— Exercise aim —
Only a number is wanted here: the number of lines of the data that include "computer".
[[ Input records, beginning ]]
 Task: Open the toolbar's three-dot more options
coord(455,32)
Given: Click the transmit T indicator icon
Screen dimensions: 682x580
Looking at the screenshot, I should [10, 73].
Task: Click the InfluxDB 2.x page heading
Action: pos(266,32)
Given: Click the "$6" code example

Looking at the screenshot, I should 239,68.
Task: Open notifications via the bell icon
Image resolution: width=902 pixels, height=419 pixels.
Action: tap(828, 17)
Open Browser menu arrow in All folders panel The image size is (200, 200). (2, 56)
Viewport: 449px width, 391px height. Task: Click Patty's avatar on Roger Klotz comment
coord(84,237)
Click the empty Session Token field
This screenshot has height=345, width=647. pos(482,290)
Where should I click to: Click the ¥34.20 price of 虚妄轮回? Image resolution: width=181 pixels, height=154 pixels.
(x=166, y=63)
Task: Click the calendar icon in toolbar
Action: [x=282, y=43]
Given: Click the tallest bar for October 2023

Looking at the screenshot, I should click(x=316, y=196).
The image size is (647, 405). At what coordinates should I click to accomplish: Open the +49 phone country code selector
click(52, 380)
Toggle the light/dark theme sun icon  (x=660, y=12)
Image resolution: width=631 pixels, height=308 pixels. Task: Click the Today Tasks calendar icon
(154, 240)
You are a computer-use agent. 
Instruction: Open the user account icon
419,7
[[ Input records, end ]]
[[ Input records, beginning ]]
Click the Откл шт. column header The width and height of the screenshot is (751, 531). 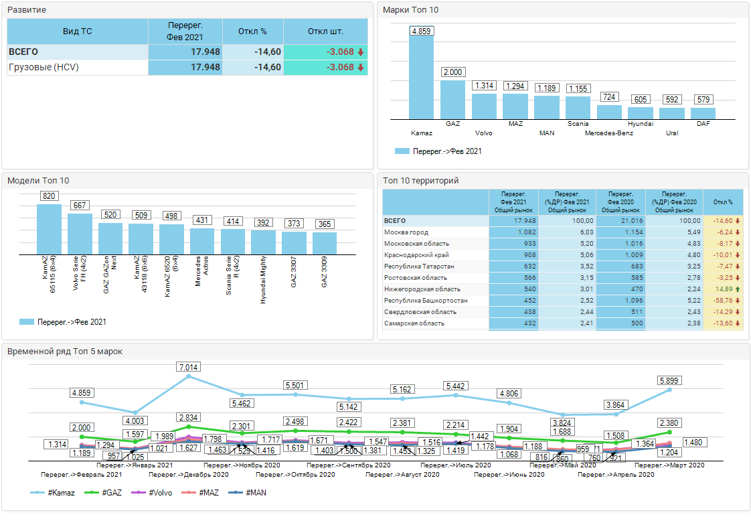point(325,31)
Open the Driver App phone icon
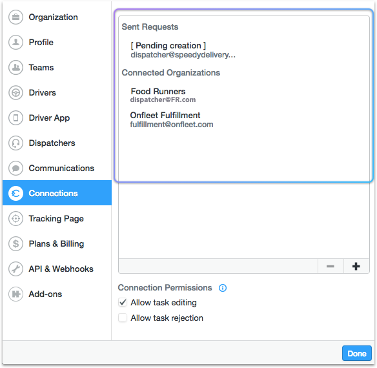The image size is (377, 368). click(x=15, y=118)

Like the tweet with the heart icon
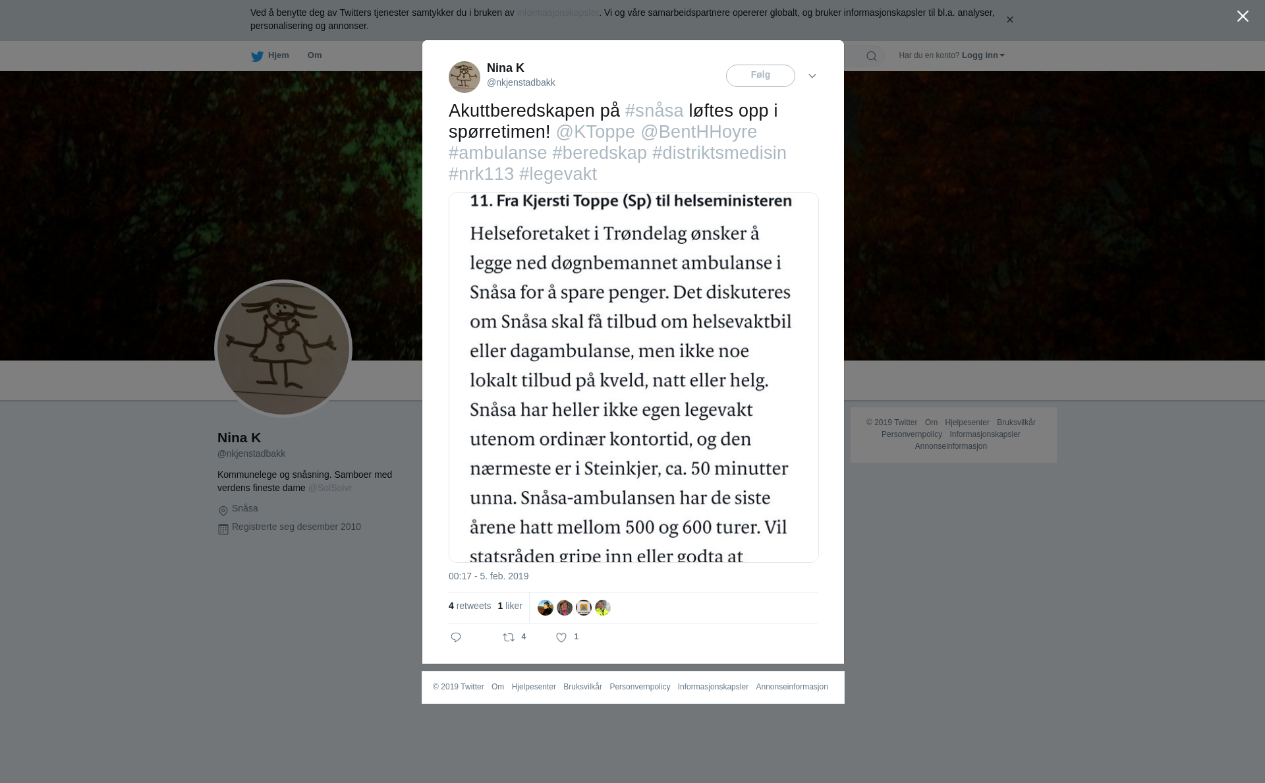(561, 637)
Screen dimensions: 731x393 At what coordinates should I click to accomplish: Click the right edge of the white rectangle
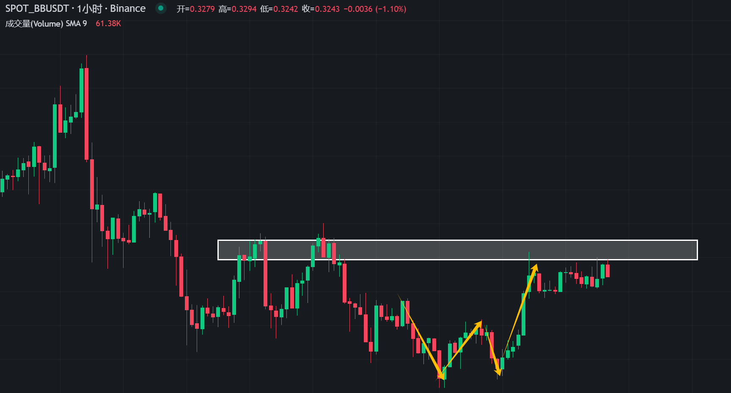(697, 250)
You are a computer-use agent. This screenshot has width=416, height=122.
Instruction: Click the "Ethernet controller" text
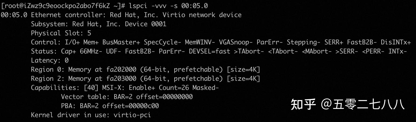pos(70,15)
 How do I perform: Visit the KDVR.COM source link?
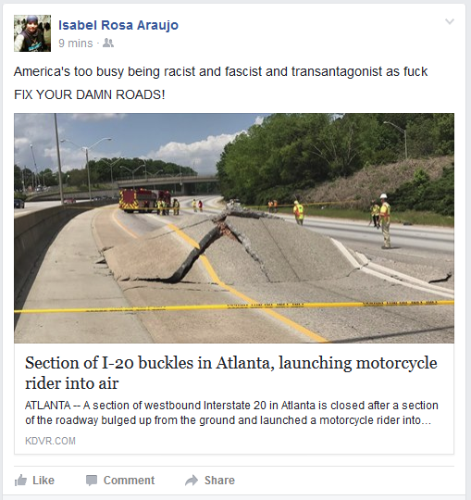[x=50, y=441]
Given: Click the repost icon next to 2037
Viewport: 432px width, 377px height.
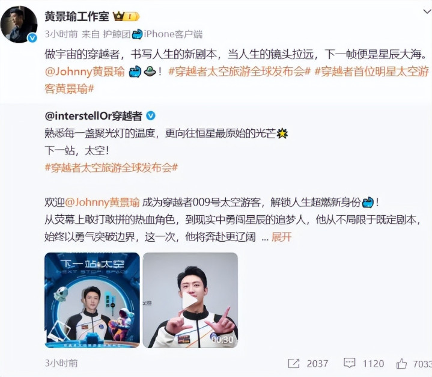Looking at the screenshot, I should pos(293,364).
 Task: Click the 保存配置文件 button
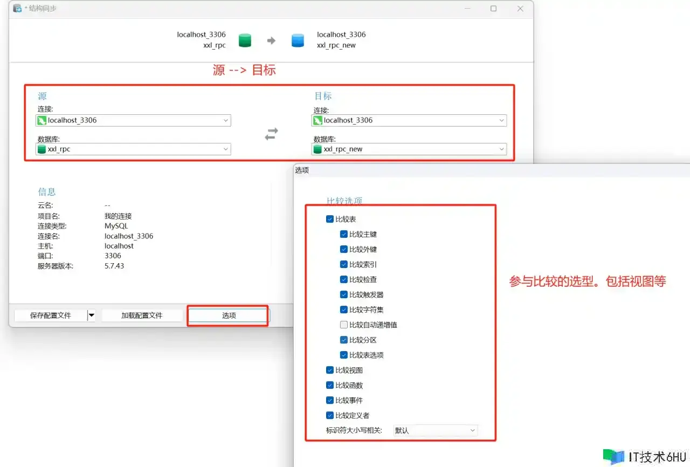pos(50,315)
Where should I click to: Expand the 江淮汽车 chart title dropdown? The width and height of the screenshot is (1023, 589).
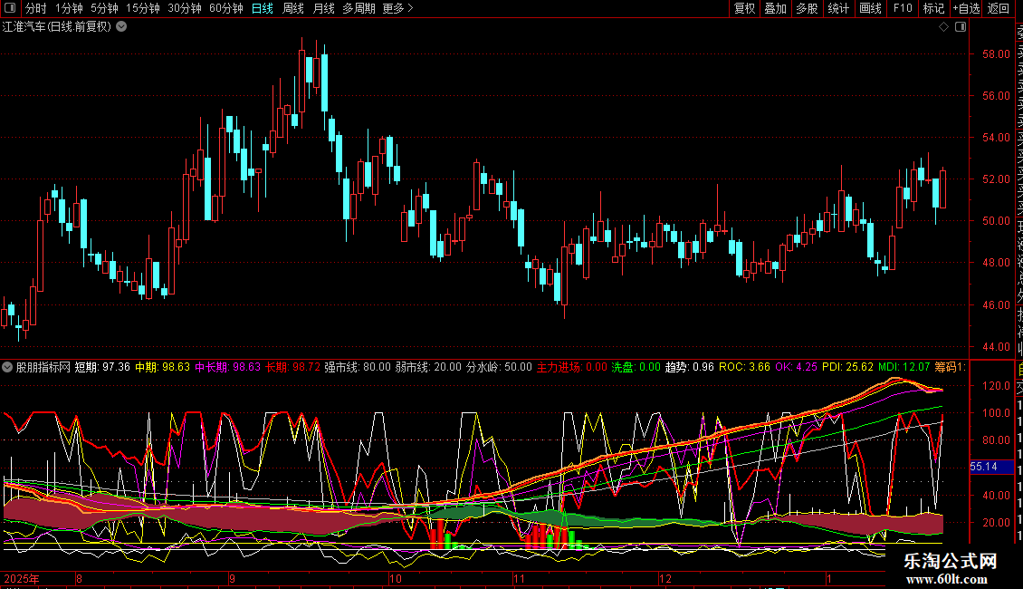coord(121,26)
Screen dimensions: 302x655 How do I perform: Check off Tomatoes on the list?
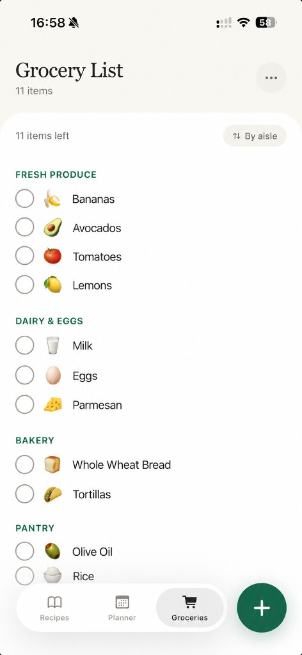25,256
[[ Input records, end ]]
— Output for this exercise —
2